A safe deposit box is meant to protect your belongings, but it costs money and time to use. Some valuables are more important to store securely than others, while others don't need that level of security at all.
Let's look at the factors that should be taken into consideration when deciding whether or not to get one for yourself or your family.
The Access Factor
Safe deposit boxes are more secure than any kind of storage in your home, but they can be difficult to access in real time. Valuables you'll want to use or consult on a regular basis aren't appropriate for a safe deposit box, but those you only need to access occasionally may be.
Personal documents are a good illustration of this factor in action. You should keep your documents secure, but you wouldn't store your driver's license or credit cards in a bank because you need immediate access to them. Your social security card, birth certificate, and passport, on the other hand, might be good candidates.
Because safe deposit boxes should be fire-resistant, they can serve to archive important documents in case of fire (and similarly prevent you from losing information if a burglar grabs everything in a file drawer). Here's a list of the documents recommended for storage:
- Family records
- Marriage licenses
- Birth and death certificates
- Divorce and adoption papers
- Citizenship records
- Military service documents
- Any document that was court ordered
- Deeds, titles, and mortgage papers
- Insurance records
- Leases and similar contracts
- Certificates of stocks, bonds, or CDs
- Patent and copyright documents
- Tax-related documents
- A list of valuables kept in your home
If you use a safe deposit box for these items, it's a good idea to keep copies in your home.
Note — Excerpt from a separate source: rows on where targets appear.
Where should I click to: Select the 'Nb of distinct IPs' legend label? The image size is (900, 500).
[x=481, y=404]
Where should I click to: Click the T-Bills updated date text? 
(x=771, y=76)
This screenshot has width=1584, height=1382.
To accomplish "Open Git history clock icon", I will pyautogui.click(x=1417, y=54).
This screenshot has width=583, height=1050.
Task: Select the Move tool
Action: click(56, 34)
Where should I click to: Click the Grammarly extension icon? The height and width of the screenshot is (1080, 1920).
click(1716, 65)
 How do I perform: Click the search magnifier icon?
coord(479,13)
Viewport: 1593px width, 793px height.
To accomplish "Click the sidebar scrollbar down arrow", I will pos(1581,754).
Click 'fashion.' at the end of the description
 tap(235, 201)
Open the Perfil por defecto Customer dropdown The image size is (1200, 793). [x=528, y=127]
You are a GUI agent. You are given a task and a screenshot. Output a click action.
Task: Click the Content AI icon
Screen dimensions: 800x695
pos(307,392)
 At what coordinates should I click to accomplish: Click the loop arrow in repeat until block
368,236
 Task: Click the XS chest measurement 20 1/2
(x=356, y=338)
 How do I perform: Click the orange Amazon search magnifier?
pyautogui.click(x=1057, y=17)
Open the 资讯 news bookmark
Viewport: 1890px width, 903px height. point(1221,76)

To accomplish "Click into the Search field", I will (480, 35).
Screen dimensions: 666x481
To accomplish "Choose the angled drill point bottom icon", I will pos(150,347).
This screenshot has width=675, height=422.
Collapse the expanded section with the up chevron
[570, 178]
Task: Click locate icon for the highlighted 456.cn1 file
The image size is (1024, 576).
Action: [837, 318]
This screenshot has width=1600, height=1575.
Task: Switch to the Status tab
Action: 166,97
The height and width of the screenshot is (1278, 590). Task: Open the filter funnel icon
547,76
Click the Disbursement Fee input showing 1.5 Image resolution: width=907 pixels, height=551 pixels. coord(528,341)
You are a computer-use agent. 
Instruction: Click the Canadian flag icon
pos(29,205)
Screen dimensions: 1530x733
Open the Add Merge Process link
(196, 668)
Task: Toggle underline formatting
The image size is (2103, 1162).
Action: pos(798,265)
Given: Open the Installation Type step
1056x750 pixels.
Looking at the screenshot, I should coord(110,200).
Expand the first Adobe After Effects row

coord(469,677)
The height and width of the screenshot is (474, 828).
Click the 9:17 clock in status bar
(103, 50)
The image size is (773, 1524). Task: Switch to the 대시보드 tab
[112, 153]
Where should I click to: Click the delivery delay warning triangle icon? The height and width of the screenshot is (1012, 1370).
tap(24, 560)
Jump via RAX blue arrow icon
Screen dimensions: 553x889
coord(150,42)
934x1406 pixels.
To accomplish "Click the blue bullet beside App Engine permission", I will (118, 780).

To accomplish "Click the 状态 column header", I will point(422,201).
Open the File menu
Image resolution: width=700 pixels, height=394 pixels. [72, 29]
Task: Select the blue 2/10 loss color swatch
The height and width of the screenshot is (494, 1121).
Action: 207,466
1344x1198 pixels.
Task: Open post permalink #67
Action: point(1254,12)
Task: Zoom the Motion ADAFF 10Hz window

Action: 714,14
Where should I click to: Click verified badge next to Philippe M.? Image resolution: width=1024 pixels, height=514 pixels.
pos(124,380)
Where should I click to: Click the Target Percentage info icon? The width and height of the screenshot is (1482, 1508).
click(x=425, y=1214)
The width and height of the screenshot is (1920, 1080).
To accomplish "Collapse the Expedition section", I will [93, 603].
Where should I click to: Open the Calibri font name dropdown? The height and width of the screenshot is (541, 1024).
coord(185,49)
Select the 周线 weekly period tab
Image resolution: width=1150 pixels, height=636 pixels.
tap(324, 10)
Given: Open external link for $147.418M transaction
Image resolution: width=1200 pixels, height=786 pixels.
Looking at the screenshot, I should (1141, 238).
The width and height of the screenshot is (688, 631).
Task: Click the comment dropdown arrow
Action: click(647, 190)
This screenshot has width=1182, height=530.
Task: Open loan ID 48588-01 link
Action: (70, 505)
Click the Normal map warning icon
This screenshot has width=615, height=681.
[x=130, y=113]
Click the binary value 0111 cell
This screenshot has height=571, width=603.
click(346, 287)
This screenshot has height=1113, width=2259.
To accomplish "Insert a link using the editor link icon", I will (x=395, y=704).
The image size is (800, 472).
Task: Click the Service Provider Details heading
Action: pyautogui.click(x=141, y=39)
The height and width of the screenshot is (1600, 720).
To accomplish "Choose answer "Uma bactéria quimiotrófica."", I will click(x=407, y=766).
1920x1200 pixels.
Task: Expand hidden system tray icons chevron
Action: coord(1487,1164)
Do the same with your marriage and birth certificates. Never keep the only copy of your will in a box. Your executor will need it to open the box.
The Problem with Cash
If you watch movies, you might've seen images of a safe deposit box stuffed with cash. However, that isn't how these boxes should be used; contents of these boxes are not insured by the FDIC. This means that if the bank is robbed, your lost cash is just that — lost. If you're putting your money in the bank anyway, you might as well place it in a secure, insured account bearing interest.
Other Common Items
The other types of items that are smart to keep in your box are valuable items you don't often access. Things like jewelry you wear just once or twice a year, (small) art pieces that you've purchased as an investment, precious metals, and some antiques can all be stored in a safe deposit box.
You can also use the boxes to store items of sentimental value that you don't want to keep on display. Original photos and letters, especially from your family history, are a good example. So are medals and awards you don't want to display, but don't want to get rid of either.
Most people think of safe deposit boxes as a place to keep valuables, but this is only partially true. Most valuables are just as safe in your home under an insurance policy. The exception, like we mentioned above, are smaller investment items like gold or rare stamps.
What safe deposit boxes are most useful for is storing items that are valuable to you. It's a place to keep items your insurance can't replace, so you won't lose them in a fire, burglary, or similar catastrophe.